Please count the lines in the material below that contain the string "This", with uppercase and lowercase treated as different. Reply with only the number.

[MATERIAL SUPPLIED]

# # #

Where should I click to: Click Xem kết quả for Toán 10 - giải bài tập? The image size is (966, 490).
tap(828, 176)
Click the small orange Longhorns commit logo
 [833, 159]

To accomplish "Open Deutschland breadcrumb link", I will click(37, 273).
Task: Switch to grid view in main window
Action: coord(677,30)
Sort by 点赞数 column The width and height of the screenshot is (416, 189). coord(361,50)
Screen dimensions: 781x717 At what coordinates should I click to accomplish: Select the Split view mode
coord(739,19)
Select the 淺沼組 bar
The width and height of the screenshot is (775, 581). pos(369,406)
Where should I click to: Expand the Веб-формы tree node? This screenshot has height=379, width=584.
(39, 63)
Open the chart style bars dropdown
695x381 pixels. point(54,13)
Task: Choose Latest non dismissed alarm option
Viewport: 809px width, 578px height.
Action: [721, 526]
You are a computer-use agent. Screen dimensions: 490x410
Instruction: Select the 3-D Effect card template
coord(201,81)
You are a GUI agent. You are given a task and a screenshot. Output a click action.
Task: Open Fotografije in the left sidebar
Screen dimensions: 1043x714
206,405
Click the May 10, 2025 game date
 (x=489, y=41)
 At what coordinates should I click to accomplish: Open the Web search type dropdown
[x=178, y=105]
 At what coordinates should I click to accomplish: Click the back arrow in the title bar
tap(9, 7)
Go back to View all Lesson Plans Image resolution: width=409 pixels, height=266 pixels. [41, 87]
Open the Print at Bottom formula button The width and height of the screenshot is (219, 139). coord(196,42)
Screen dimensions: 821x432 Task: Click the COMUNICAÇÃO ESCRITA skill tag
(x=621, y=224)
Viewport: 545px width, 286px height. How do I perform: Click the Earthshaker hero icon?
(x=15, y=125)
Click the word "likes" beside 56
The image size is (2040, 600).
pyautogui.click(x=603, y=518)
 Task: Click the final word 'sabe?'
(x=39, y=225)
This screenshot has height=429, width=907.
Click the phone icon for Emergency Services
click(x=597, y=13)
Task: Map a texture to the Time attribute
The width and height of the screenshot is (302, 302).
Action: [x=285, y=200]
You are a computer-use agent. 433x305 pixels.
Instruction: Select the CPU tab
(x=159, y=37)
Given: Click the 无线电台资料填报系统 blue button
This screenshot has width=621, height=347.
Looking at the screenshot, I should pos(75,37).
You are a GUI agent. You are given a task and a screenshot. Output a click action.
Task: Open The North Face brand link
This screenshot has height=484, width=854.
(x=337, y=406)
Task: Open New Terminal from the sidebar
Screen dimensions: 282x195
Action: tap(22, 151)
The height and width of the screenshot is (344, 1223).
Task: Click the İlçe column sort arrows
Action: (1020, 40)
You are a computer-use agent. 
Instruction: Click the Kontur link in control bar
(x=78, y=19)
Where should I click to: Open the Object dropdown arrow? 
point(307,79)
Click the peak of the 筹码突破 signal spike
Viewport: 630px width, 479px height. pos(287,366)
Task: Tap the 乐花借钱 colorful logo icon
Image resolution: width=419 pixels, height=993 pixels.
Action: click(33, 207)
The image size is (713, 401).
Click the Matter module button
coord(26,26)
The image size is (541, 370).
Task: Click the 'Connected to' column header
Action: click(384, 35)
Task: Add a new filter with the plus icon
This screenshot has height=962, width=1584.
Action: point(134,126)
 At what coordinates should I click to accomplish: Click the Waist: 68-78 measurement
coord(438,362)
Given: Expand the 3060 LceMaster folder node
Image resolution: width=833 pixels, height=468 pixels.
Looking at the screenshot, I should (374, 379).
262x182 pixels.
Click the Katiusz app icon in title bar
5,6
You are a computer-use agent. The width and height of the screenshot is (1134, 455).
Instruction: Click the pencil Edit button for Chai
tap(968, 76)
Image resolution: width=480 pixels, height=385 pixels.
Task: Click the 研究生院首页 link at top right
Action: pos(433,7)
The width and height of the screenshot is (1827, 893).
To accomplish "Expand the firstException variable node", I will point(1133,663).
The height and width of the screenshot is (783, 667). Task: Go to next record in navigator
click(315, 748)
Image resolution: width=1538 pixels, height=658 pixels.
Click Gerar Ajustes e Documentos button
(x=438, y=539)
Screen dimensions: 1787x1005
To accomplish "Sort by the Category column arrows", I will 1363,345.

# # #

[TASK SOLUTION] 5